In Medical Malpractice Suit Against Hospital

Donald Ward et al. v. Summa Health System et al., Case no. 2009-1998
9th District Court of Appeals (Summit County)

ISSUE:  Under R.C. 2317.(B)(1), the state law that makes medical records and communications between a physician and patient “privileged” (not subject to disclosure under most circumstances), when a patient who undergoes a surgical procedure later develops an infectious disease and files a malpractice suit against the hospital where the operation took place, may the patient compel the doctor who performed the surgery to answer discovery questions about the doctor’s own medical condition at the time of the operation?

BACKGROUND: In 2006, Dr. Robert Debski performed heart valve replacement surgery on Donald Ward at Akron City Hospital, a facility operated by Summa Health System. Following Ward’s discharge from the hospital, he received a notice from Summa advising him that he might have been exposed to the Hepatitis B virus while he was a patient at the hospital. Ward underwent blood testing, which showed that he was infected with the Hepatitis B virus.

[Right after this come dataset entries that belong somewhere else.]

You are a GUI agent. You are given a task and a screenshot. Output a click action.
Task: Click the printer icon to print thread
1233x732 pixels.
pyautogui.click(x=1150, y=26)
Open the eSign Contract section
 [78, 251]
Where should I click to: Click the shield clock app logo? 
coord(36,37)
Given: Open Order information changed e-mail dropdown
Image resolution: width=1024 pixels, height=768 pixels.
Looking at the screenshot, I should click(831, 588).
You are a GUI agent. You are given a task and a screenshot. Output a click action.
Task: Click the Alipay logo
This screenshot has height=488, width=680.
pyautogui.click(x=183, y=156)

Ward sued Summa, alleging negligence by virtue of the hospital’s failure to prevent his exposure to the virus. Dr. Debski, who is not employed by Summa, was not named as a defendant in Ward’s complaint. During discovery, Ward demanded to see a report compiled by Summa documenting the epidemiology investigation it had conducted to determine the source of the virus and the manner in which Ward and at least one other patient had been infected. Summa provided only a significantly redacted version of the report that did not disclose the identity of the person or persons who were the source of the Hepatitis B virus, but included information that led Ward to conclude that that the probable source of the virus he had contracted was Dr. Debski himself. 

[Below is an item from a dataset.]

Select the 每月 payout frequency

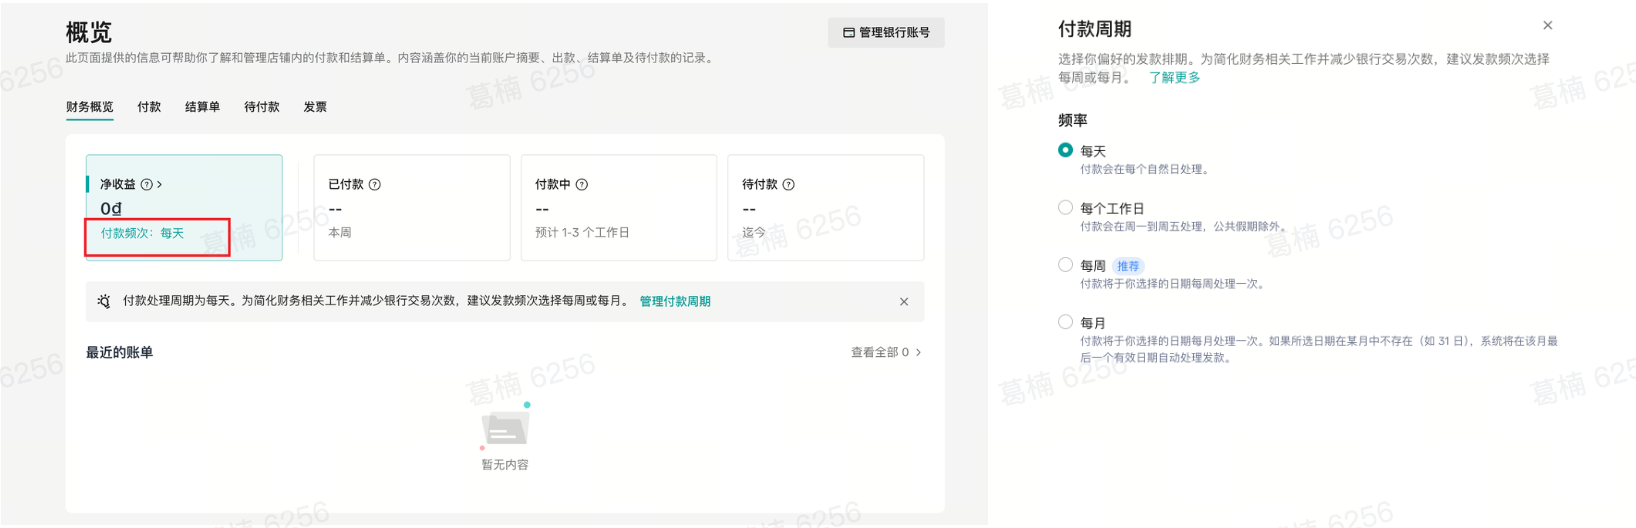pos(1065,322)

Ward’s attorneys issued a subpoena demanding that Dr. Debski appear for a deposition to answer questions about his own personal health, and when or whether he had discovered and advised Summa about any personal health issues that might have contributed to Ward’s infection. Debski indicated that he would appear but intended to answer only questions about the performance of Ward’s surgery and would refuse to answer any questions regarding his personal medical information on the basis that such information was privileged under R.C. 2317(B)(1). When Ward indicated that those limitations were not acceptable, Debski sought a protective order from the trial court barring Ward’s attorneys from posing any questions regarding Debski’s personal health or medical history. The court granted the protective order.

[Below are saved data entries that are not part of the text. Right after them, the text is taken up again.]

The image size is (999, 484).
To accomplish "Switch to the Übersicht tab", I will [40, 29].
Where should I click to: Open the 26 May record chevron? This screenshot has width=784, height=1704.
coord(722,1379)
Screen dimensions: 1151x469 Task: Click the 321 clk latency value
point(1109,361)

Because Ward was ultimately unable to obtain through discovery sufficient information pertaining to the exact source of his infection and how the exposure occurred, he was unable to obtain a required  “affidavit of merit” signed by a medical expert supporting his negligence claim against Summa. Summa sought and was granted dismissal of Ward’s lawsuit based on Ward’s failure to produce an affidavit of merit.

Ward appealed, arguing that the trial court had erred in granting a protective order that prevented Ward from questioning Debski about his own medical status at the time he operated on Ward. On review, the 9th District Court of Appeals reversed the trial court’s order dismissing Ward’s lawsuit and remanded the case for further proceedings. The appellate panel held that the doctor-patient privilege set forth in R.C. 2317(B)(1) bars testimony by a doctor about the medical condition or treatment of that doctor’s patient, but does not bar testimony by a doctor about the doctor’s own medical condition. Debski sought and was granted Supreme Court review of the 9th District’s ruling.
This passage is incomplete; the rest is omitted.